The huauzontle entry in the Spanish fork of Wikipedia brings us closer, giving as its parenthetical etymology of the word:
(del náhuatl huautzontli, literalmente = ‘bledo como cabello’, de huautli ‘bledo’ y tzontli ‘cabello’.)
Word for word: From Náhuatl “huautzontli,” literally = “chenopod resembling human head hair,” from huautli “chenopod” and tzontli “human head hair.”
It’s charming enough that Spanish has a word for “human head hair,” and cabello, like “hair,” functions as both a singular and collective noun. It can mean one strand of hair from a human head or the mass of hair on a human head. There’s also an adjective, cabelludo, which means “hairy” except with that same restriction to the hair being on a human head. I’m clearly going to have to start using “cabelludo” in casual speech.
But about that “bledo.” It’s one thing for a land-based culture to have a diverse and detailed taxonomical vocabulary for important crop plants.
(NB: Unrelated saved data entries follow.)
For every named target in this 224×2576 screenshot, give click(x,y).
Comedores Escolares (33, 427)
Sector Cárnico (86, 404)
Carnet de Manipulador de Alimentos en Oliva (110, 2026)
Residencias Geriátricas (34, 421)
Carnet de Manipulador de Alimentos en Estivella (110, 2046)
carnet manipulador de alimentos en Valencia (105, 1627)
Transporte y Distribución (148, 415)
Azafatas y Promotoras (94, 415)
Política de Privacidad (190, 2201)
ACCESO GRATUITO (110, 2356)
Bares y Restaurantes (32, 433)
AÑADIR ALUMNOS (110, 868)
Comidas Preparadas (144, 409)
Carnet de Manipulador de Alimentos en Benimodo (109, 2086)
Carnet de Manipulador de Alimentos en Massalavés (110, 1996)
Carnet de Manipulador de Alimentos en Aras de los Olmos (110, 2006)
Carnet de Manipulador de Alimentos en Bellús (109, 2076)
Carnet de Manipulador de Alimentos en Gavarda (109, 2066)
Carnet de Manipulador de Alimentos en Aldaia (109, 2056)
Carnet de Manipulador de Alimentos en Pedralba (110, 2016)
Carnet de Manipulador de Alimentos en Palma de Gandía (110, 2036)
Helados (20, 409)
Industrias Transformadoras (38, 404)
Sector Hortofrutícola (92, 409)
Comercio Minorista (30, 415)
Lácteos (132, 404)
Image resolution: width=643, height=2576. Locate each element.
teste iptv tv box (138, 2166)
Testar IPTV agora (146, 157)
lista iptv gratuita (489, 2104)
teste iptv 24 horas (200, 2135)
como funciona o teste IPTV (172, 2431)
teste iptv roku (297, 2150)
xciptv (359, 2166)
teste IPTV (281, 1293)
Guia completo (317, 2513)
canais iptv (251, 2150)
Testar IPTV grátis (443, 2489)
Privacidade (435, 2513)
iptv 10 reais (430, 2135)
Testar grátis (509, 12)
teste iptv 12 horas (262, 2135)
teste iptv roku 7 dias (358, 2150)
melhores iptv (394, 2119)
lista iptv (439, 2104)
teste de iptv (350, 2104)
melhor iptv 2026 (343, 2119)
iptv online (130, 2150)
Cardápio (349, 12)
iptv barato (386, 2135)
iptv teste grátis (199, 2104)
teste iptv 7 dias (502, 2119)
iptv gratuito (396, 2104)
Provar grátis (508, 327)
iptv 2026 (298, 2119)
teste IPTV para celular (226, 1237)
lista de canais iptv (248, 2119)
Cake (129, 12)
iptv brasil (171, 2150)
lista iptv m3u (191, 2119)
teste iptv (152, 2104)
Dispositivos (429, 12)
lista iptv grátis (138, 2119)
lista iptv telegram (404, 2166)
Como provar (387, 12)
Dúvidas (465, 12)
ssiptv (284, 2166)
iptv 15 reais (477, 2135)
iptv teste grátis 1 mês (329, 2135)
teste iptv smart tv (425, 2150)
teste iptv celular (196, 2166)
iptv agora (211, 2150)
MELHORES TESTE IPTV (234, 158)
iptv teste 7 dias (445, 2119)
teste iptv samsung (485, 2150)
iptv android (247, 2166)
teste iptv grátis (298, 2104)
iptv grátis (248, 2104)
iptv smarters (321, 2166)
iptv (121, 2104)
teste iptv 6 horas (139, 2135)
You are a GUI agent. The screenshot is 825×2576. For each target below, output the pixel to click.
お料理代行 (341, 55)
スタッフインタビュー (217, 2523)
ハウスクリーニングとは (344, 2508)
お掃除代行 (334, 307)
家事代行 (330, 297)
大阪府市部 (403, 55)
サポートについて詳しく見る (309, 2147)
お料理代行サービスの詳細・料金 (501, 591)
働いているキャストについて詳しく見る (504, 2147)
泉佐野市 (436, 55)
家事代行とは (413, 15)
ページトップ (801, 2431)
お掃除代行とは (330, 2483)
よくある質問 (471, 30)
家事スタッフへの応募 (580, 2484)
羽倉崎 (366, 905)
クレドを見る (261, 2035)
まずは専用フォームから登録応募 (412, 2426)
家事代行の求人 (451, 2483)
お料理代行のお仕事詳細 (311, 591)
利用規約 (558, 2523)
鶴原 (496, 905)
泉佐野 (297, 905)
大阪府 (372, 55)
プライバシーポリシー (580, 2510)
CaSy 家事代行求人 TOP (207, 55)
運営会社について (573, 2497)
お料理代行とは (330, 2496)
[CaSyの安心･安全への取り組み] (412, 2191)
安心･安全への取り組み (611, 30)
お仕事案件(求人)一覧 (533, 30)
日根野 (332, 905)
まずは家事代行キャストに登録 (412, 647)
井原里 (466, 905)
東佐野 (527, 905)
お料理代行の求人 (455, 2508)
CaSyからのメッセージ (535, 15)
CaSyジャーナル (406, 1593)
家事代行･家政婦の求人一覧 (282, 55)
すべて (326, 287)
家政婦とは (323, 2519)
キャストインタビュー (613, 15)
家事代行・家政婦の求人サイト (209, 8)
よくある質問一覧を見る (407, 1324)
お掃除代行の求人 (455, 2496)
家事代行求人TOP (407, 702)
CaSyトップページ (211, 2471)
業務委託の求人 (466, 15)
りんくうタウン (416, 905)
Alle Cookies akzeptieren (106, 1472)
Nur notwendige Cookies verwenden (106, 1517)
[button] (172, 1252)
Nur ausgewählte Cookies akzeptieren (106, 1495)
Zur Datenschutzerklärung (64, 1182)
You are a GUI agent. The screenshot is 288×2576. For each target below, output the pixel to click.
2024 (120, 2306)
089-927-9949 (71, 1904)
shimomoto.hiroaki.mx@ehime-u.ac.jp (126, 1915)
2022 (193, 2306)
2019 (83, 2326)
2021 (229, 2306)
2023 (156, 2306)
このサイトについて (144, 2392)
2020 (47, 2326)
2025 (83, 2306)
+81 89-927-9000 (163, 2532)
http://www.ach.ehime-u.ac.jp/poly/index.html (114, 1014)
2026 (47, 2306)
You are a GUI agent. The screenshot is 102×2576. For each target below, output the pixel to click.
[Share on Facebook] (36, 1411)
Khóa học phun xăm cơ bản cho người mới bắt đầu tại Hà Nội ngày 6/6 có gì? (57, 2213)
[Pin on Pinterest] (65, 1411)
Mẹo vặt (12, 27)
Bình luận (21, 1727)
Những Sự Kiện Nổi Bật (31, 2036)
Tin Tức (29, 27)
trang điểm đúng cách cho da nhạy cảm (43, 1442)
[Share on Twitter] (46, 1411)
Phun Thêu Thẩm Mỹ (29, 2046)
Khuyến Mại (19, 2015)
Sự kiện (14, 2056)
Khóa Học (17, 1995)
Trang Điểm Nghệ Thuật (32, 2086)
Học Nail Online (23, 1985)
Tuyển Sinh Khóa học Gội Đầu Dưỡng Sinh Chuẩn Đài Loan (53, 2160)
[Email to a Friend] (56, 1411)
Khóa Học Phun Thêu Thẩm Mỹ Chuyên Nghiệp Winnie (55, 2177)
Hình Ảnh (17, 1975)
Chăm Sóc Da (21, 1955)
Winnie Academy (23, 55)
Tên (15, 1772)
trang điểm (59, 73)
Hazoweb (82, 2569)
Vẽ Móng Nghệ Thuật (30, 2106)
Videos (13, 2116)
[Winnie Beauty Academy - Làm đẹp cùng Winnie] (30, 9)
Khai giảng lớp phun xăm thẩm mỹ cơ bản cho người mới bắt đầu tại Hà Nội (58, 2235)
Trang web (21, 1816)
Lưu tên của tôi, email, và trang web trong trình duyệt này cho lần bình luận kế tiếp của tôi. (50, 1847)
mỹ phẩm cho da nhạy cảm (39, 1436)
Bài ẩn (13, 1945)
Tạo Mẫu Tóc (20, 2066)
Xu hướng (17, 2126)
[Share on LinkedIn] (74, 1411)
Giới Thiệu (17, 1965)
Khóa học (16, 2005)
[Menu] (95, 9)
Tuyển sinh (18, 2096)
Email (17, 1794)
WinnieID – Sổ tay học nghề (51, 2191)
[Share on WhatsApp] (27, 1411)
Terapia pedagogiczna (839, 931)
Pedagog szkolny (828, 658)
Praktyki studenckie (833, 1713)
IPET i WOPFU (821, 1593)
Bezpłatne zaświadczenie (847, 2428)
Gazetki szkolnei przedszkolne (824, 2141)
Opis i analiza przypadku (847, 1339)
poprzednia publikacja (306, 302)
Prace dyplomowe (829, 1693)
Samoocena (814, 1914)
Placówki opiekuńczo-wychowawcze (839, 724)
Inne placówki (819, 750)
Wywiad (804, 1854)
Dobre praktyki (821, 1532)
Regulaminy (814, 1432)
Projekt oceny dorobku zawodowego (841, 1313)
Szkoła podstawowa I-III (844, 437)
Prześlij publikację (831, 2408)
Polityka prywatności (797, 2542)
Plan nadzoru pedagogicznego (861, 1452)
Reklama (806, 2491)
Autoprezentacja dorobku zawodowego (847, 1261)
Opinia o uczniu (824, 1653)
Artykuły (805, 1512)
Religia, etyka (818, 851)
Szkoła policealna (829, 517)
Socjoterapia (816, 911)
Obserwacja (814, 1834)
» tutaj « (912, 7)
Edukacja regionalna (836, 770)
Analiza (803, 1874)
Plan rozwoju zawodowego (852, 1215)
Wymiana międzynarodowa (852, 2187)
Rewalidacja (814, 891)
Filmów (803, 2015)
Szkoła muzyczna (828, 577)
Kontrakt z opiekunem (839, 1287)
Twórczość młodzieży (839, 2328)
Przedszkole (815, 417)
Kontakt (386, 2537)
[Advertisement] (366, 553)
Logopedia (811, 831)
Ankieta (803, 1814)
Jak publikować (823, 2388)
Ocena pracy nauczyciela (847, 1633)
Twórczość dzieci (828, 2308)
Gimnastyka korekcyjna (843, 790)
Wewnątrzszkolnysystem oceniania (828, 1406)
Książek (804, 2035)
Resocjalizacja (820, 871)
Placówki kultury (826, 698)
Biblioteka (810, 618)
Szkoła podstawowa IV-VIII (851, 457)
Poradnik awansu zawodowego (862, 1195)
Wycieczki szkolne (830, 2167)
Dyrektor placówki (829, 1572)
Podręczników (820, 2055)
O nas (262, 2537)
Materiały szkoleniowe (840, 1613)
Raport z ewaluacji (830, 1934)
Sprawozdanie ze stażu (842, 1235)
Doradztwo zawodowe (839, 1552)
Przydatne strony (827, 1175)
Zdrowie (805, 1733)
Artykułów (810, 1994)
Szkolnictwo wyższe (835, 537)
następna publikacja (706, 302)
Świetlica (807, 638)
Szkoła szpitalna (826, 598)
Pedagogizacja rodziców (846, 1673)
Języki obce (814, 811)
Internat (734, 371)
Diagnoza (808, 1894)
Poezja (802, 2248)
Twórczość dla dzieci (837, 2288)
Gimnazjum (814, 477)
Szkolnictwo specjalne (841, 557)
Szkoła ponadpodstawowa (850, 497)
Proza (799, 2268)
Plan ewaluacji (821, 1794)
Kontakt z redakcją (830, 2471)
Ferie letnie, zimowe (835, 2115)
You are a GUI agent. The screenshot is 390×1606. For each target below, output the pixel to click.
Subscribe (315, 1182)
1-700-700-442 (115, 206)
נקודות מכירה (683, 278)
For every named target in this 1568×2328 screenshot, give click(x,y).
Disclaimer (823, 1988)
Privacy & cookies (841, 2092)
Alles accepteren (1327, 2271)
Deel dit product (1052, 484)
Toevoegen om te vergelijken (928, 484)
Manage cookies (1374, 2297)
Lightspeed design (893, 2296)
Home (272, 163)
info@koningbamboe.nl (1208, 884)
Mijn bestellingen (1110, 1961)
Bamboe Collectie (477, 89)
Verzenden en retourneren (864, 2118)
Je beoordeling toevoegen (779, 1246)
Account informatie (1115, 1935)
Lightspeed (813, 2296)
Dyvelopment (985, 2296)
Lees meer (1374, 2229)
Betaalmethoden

With a couple of exceptions, though, the chenopods aren’t nearly as important to the agricultural economy of Mexico as they once were, especially as the agricultural economy of Mexico is mainly cultivated in Iowa these days and dumped on the market by subsidized US corporations. How cool is it that a simple common part of speech nonetheless persists in Mexican Castellano describing a genus of plants most gringos have never heard of?
To be fair, the gringos have the same word with the same meaning. It’s a cognate, anyway: “blite.” Of course a vanishingly small percentage of gringos have ever even heard the word, and most who have probably assumed the person was using a homonym. “Blite,” nonetheless, is the common Gringlish word meaning “chenopod.” You can now use it to describe lamb’s quarters and pigweed and epazote and quinoa.
And huauzontle! Which I found yesterday in the corner store. That little corner store is an ethnobotanist’s wet dream. It’s run by a Mexican-American sister and brother, and they cater in part to the neighborhood’s burgeoning Andean population, so there are always little treasures popping up on the shelves. Corn so purple it’s black, for instance, sold for making chicha morada and which I bought a couple years ago as seed corn. Or Chuño, an Andean form of freeze-dried potato traditionally made by grinding potatoes, leaving them outside overnight to freeze at 14,597 feet, then mashing them the next day to drive out some of the liquid and repeating the process a few more times. There are bright yellow Aji peppers that look way more hot than they prove actually to be, and sludgy, bitter drinks made from maca, one of about a dozen common Andean tuberous vegetables. (Tried it. Didn’t like it.)
Anyway, they had huauzontle yesterday, Chenopodium berlandieri ssp. nuttallii, which is used in a manner very much as is broccoli. The green flower buds and small stems (pedicels) on which the buds reside are cooked and eaten as a green vegetable. Since it’s from Mexico, it is traditionally cooked at least twice before people eat it. Blanched or boiled and then wrapped around cheese, battered with eggs, fried, and then cooked in tomato sauce, for instance. Sometimes it’s just boiled and battered and fried on its own, and people eat it by holding the big stems and pulling the buds off with their teeth, vaguely like corn on the cob.
That first step of boiling may have been completely necessary back a couple thousand years ago. Blites often have saponins in them, bitter, soapy chemicals likely evolved by the plants under selective pressure from grazing animals and insects. Quinoa, for instance, which some Blitologists surmise may actually be descended from huauzontle or vice versa, has enough saponins in its seedcoat tissue that you need to rinse the seeds before cooking them. Huauzontle might have been bitter back then unless you leached the saponin out of it.
I didn’t boil the huauzontle. I just chopped it up some, sauteed it for a bit in olive oil, poured three beaten eggs over it all, made something the approximate shape of an omelet, and grated some pecorino cheese over it. It was really, really good. And it turns out I made a safe choice about the saponins. As the Spanish fork of Wikipedia says:
Las saponinas pueden ser tóxicas, pero el huauzontle contiene cantidades tan pequeñas que no presentan ningún riesgo.
Mmmmmmm, ningún riesgo. Mi favorita.